[Saved entries]
/---

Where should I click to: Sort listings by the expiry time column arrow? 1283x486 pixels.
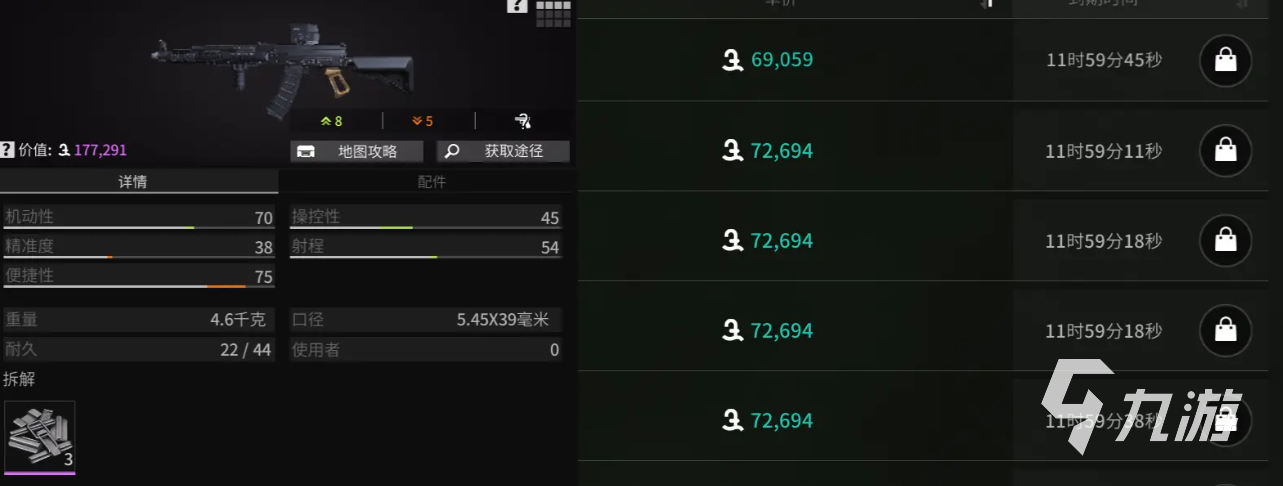click(x=1241, y=4)
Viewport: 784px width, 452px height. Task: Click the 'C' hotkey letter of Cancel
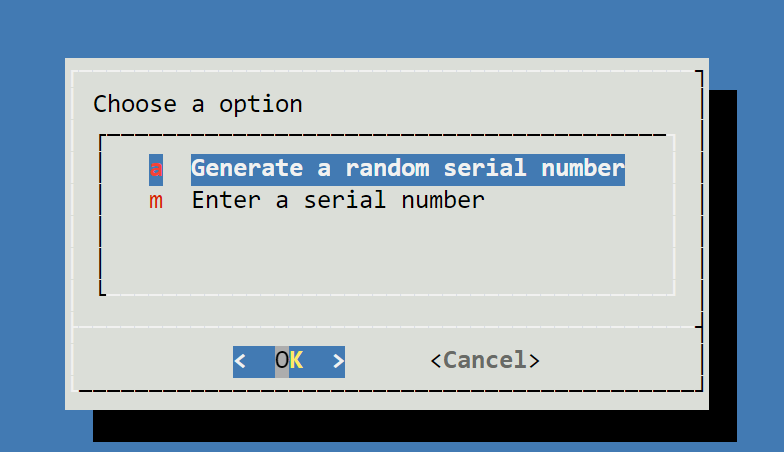[450, 360]

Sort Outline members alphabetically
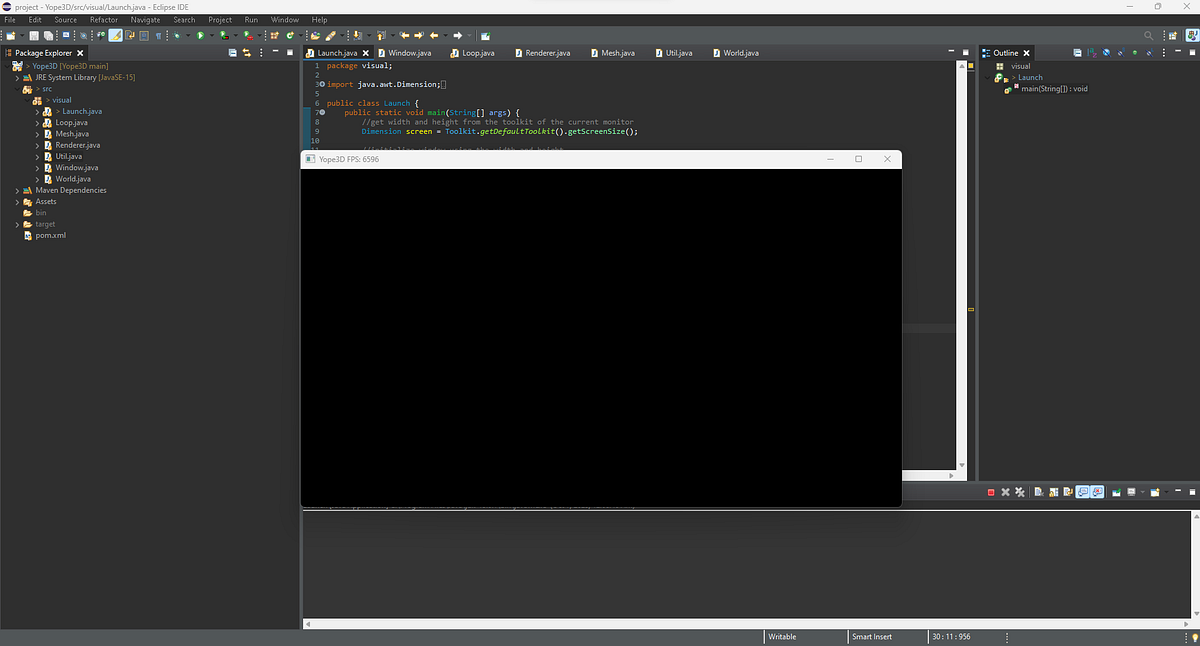[1089, 52]
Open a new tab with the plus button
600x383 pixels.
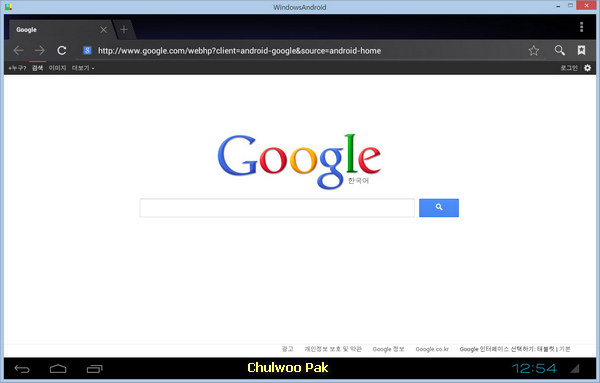click(124, 29)
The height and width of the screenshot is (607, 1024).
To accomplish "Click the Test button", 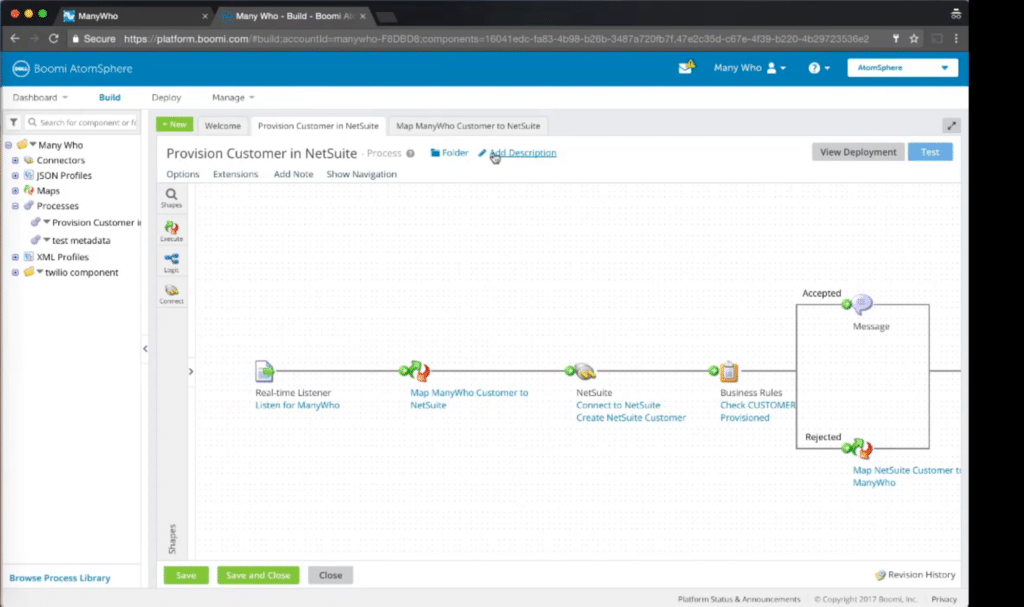I will tap(930, 151).
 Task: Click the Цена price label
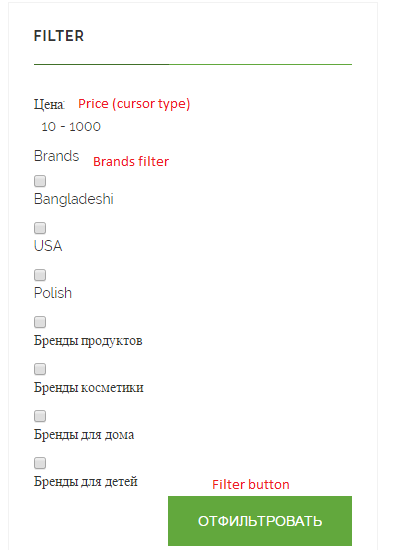49,105
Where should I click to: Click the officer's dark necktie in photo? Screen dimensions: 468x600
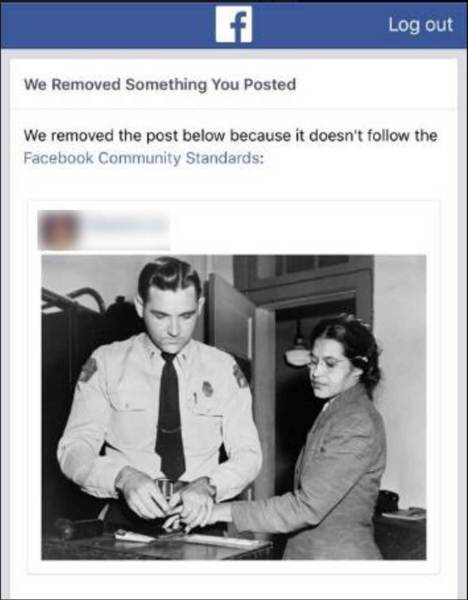[170, 415]
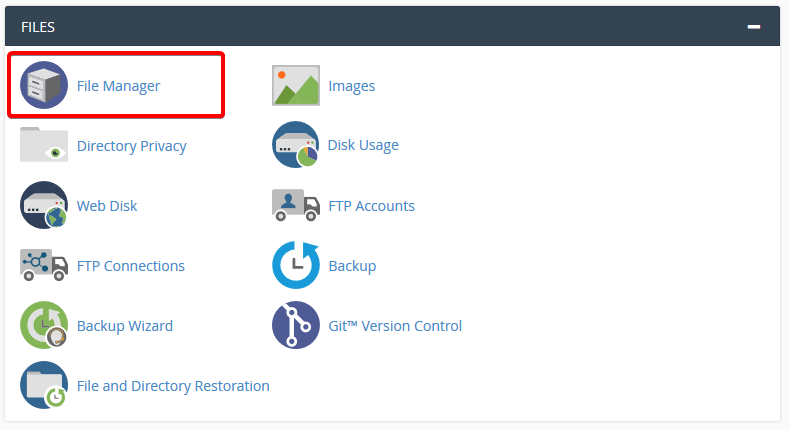Open File and Directory Restoration text link
Viewport: 789px width, 430px height.
173,386

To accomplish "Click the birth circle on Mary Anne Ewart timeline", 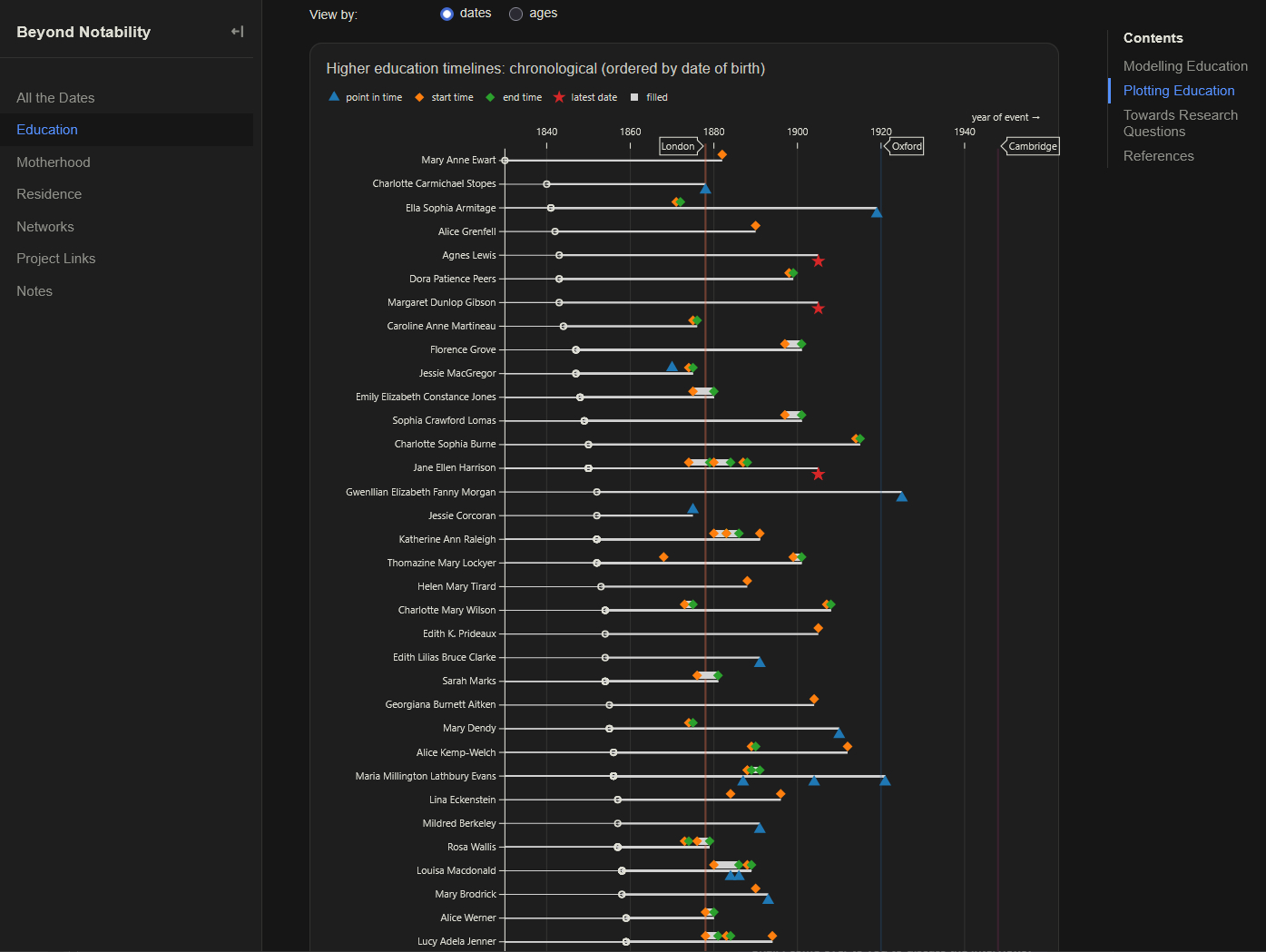I will coord(505,161).
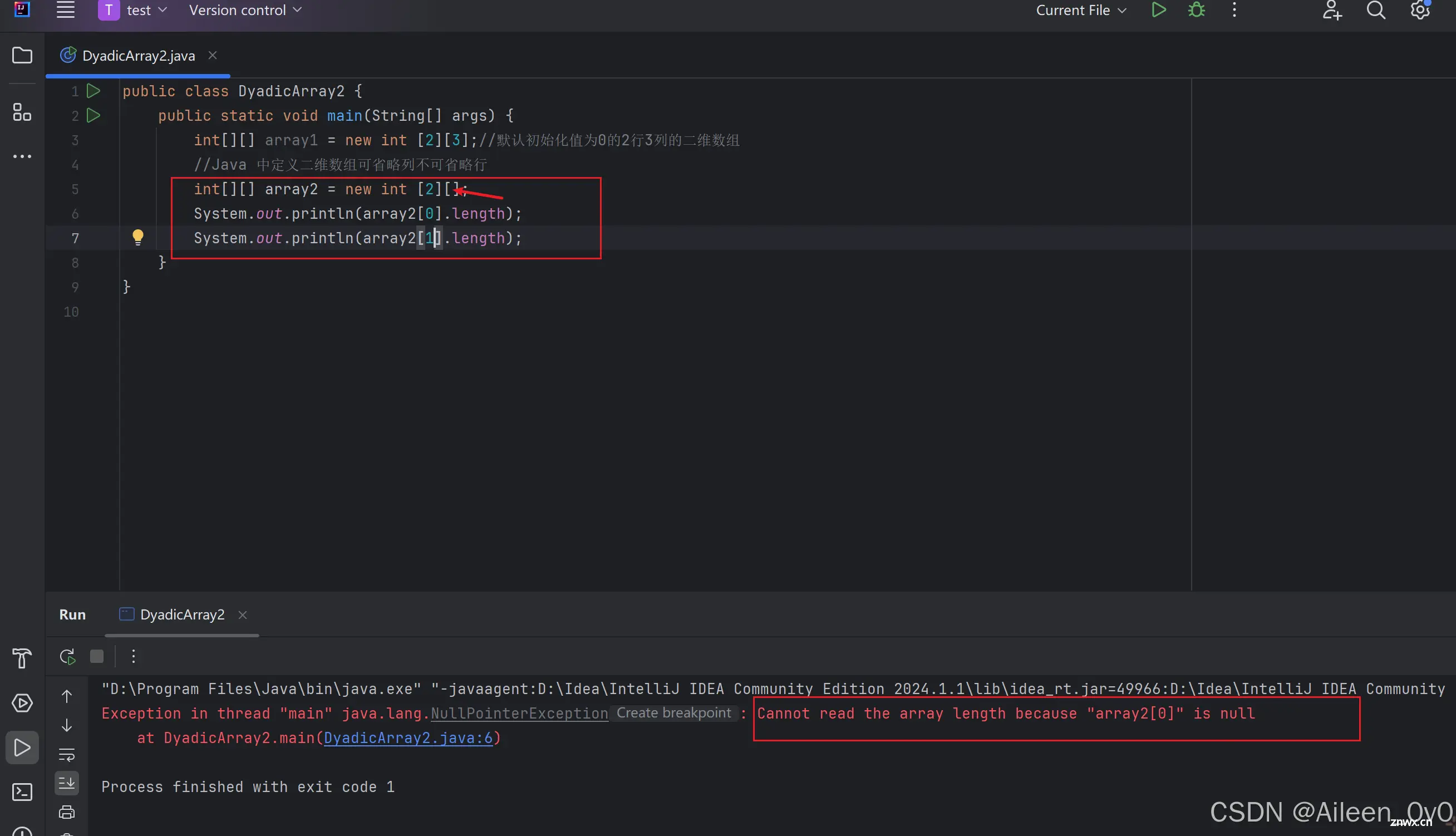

\---

### TASK PROMPT
Among the entries above, copy exactly the stretch from the line holding "Viewport: 784px width, 452px" through the line holding "The height and", leaving out any pictures.

### OUTPUT FOR THIS TASK
Viewport: 784px width, 452px height. Task: Click the 'C' hotkey letter of Cancel
[450, 360]

Sort Outline members alphabetically
[1089, 52]
Open a new tab with the plus button
600x383 pixels.
click(124, 29)
The height and width of the screenshot is (607, 1024).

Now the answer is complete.